A questo punto, il ragazzo si reca presso la casa di tolleranza della signora Ludovica (una casa di appuntamenti) e cerca Zobeida, una prostituta (ragazza bellissima e grande amore dell’ex amico Tarquinio). Alessio decide così di vendicarsi del torto subito andando a letto con Zobeida, ma ciò che è nato per vendetta ben presto si trasforma in passione. Il giovane inizia così ad intrattenere una relazione segreta e tormentata per lungo tempo con la bella Zobeida. Nella testa di Alessio, però, si contrappongono due ideali di figure femminili: da una parte, quella dell’amore puro per Giovanna, amore consumato nello scambio di sguardi e piccoli doni, e dall’altra quello passionale e carnale, quello definito “intenso” per la bella Zobeida, che nel frattempo lo aveva deprivato del suo garofano rosso.

Finale

La relazione segreta tra i due continua fino a quando la situazione precipita dopo una perquisizione della polizia nella casa di appuntamenti della signora Ludovica.
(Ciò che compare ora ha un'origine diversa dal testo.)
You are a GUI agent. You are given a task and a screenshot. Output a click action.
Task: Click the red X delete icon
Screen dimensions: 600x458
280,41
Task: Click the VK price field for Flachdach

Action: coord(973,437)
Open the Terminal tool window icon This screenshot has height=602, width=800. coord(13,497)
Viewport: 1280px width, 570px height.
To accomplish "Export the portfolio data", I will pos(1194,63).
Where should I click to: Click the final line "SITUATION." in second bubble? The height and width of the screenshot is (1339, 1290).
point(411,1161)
Zobeida viene arrestata per spaccio di droga e Alessio, incredulo dell’accaduto, si ritrova solo nella sua vita di sempre. Il giovane poco dopo, camminando per strada, si imbatte nei suoi vecchi compagni di scuola che stanno seguendo raccolti un corteo funebre di una ragazza, Daria Cortis, che si è suicidata per problemi d’amore. Il fatto fa sorgere numerosi dibattiti tra i giovani che al bar discutono riguardo al tema dell’amore, accendendo la discussione sul “Codice d’amore” e sulle regole che si dovrebbero usare nel rispetto della persona amata, criticando le idee della società borghese di quel tempo. Al bar, i ragazzi discutono perfino del concetto di purismo, ma Alessio si discosta dalle loro convinzioni che secondo lui sono dettate dalla forte inesperienza di vita e, in questo senso, si ritrova sullo stesso piano dell’amico Tarquinio, che ha effettivamente vissuto una medesima esperienza con la bella Giovanna.

Foto Elio Vittorini
Una foto di Elio Vittorini

Il Garofano Rosso” è un romanzo autobiografico poiché la città dove è ambientata la vicenda è Siracusa, terra natale di Elio Vittorini e il personaggio principale della storia, Alessio, in quel periodo, nel 1924, ha sedici anni ed è esattamente coetaneo dello stesso scrittore e condivide le stesse passioni fasciste; l’unica differenza tra i due è che Alessio proviene da una famiglia agiata e borghese mentre lo scrittore ha sempre vissuto la sua adolescenza in una famiglia con una condizione sociale modesta.